• _What is being asked_
A word-for-word copy of the entries is the only acceptable reply.

★ ★ ★ ★

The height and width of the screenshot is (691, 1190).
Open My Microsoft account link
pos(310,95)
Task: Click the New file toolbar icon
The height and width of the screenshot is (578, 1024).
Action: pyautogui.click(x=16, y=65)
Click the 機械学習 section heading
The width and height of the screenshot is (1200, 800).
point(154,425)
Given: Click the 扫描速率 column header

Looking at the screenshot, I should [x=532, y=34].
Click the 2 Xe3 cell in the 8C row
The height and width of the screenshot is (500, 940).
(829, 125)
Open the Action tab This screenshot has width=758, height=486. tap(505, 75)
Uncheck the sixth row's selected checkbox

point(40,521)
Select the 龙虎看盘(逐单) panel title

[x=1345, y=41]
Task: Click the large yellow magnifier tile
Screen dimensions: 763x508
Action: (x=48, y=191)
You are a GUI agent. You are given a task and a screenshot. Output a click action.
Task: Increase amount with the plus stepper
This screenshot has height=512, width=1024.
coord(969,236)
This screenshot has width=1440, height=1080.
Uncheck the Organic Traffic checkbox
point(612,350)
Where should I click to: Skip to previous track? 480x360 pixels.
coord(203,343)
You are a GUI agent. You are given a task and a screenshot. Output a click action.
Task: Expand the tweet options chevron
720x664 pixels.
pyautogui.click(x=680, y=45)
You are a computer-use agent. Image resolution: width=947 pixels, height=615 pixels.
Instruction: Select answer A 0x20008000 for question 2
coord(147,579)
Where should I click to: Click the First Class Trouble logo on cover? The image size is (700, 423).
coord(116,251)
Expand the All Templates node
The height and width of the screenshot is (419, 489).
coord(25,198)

★ ★ ★ ★

• _Solution to this problem_
The height and width of the screenshot is (691, 1190).
Open My Microsoft account link
pos(310,95)
Task: Click the New file toolbar icon
The height and width of the screenshot is (578, 1024).
Action: pyautogui.click(x=16, y=65)
Click the 機械学習 section heading
The width and height of the screenshot is (1200, 800).
point(154,425)
Given: Click the 扫描速率 column header

Looking at the screenshot, I should [x=532, y=34].
Click the 2 Xe3 cell in the 8C row
The height and width of the screenshot is (500, 940).
(829, 125)
Open the Action tab This screenshot has width=758, height=486. tap(505, 75)
Uncheck the sixth row's selected checkbox

point(40,521)
Select the 龙虎看盘(逐单) panel title

[x=1345, y=41]
Task: Click the large yellow magnifier tile
Screen dimensions: 763x508
Action: (x=48, y=191)
You are a GUI agent. You are given a task and a screenshot. Output a click action.
Task: Increase amount with the plus stepper
This screenshot has height=512, width=1024.
coord(969,236)
This screenshot has width=1440, height=1080.
Uncheck the Organic Traffic checkbox
point(612,350)
Where should I click to: Skip to previous track? 480x360 pixels.
coord(203,343)
You are a GUI agent. You are given a task and a screenshot. Output a click action.
Task: Expand the tweet options chevron
720x664 pixels.
pyautogui.click(x=680, y=45)
You are a computer-use agent. Image resolution: width=947 pixels, height=615 pixels.
Instruction: Select answer A 0x20008000 for question 2
coord(147,579)
Where should I click to: Click the First Class Trouble logo on cover? The image size is (700, 423).
coord(116,251)
Expand the All Templates node
The height and width of the screenshot is (419, 489).
coord(25,198)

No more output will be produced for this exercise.